For all other statements, if the next statement matches an identical next statement in a previously processed Dockerfile, then we reuse the layer generated by that previous Dockerfile. If this statement is new, then we have a new layer and stop optimizing.

To see why this is useful, consider building a generic Java Web application on top of the current version of Java 11 and Tomcat 9.5. If you have to start with a Docker Hub image, then every such application beings with what should be identical statements to FROM ubuntu:xxx, patch it, install Java, install Tomcat, install other packages that everyone needs, add common Yale configuration data, and only after all this is done are there are few lines at the end of the Dockerfile to install Netid, or ODMT, or YBATU, or something else.

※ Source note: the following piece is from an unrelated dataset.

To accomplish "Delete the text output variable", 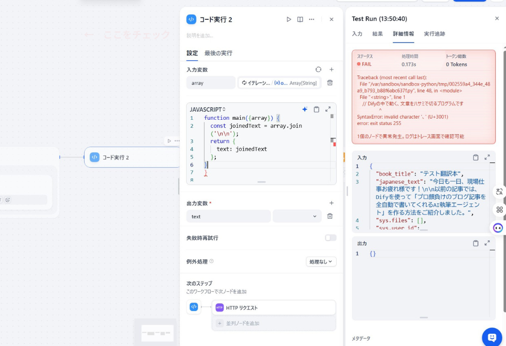I will pos(330,216).
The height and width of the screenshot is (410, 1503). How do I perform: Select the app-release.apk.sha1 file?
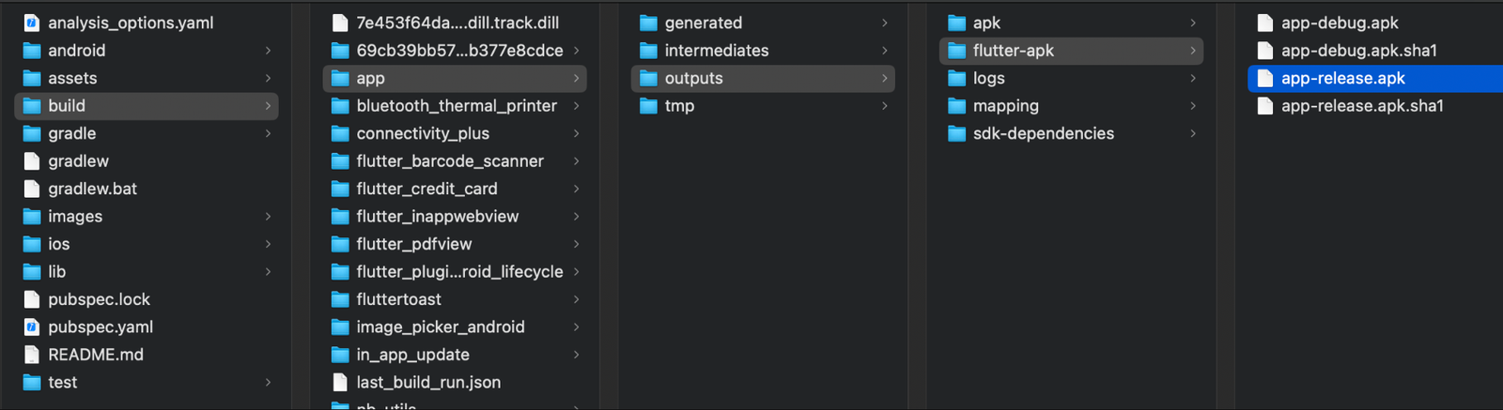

If we used Docker the way it is supposed to work, we would create our own base image with all this stuff already done. Then the application Dockerfile could have a FROM statement that names our custom Yale Tomcat image and just does the application specific stuff. However, with this Builder optimization, every application Dockerfile could begin with the same 100 statements, and the Builder would recognize that all these Dockerfiles start with same way, essentially skip over all the duplicate statements, and just get to the different statements at the end of the file.

So if Yale Management doesn’t like us to create our own base images, we can do essentially the same thing if we can design a way to manufacture Dockerfiles by appending a few application specific lines on the end of some identical block of boilerplate code. Since there is nothing in Git or Docker that does this, we could add a step to the Jenkins pipeline to assemble the Dockerfile after the project is checked out from Git and before it is passed to “docker build”.

Except for the “RUN apt update && apt upgrade -y”.

If this is done in a Dockerfile that is subject to optimization, the Builder sees that this line is identical to the same line that was processed in a Dockerfile that began with the same statements and was run a month ago, or a year ago. Since the line is identical, it doesn’t actually run it and reuses the same layer it previously generated. This fails to put on any new patches.

There is no formal way to stop optimization, but the solution is obvious. Have Jenkins put today’s date in a file. COPY the file to the image. Then “RUN apt update && apt upgrade -y”. The content of this file changes each day. The processing of COPY checks the content and sees it has changed and stops optimizing the Dockerfile. Then the next statement always runs and patches the image.

However, if you do this at the beginning of the Dockerfile you lose all optimization. So it is better to arrange for this to be at then end of the Dockerfile.